Mais ce n’est pas forcément ce que l’on observe en se baladant dans les rues.

Tampa, ville verte

Les chercheurs du Massachussetts Institute of Technology (MIT) ont voulu en avoir le cœur net. En couplant les photos de Google Street View et l’intelligence artificielle, les scientifiques ont dressé des cartographies des espaces publics occultés par la canopée des arbres. Une autre façon d’évaluer l’espace 3D occupé effectivement par les platanes, marronniers et autres tilleuls. Une façon aussi de distinguer les espaces publics (rues, jardins publics) plantés d’arbres des espaces privés visibles depuis l'espace mais pas forcément depuis la rue.

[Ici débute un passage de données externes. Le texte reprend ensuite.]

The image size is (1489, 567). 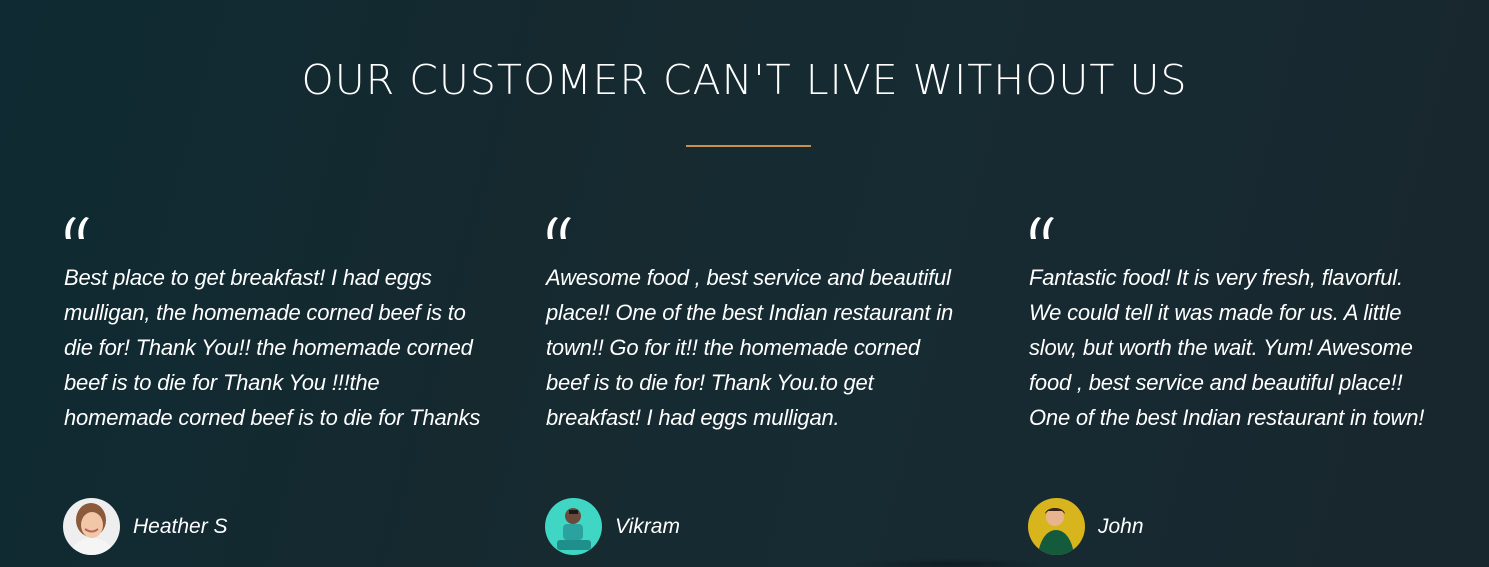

En séparant les arbres publics et privés, les chiffres deviennent moins flatteurs. Selon Treepedia, le site mis en ligne par l’équipe du Senseable City Laboratory du MIT, 8,8% de la surface de la capitale française est occupée par des arbres, contre 20,6% pour Amsterdam, 21,5% pour Francfort, 15,2% pour Los Angeles, 13,5% pour New York ou 12,7% pour Londres. Le record à battre est détenu par Tampa (36%) suivi par Singapour (29,3%) et Oslo (28,8%). Bref, la future ville olympique arrive bonne dernière du peloton de la trentaine de métropoles auditées. Ce n’est pas comme cela que l’on réduira les effets des vagues de chaleur promises par le réchauffement.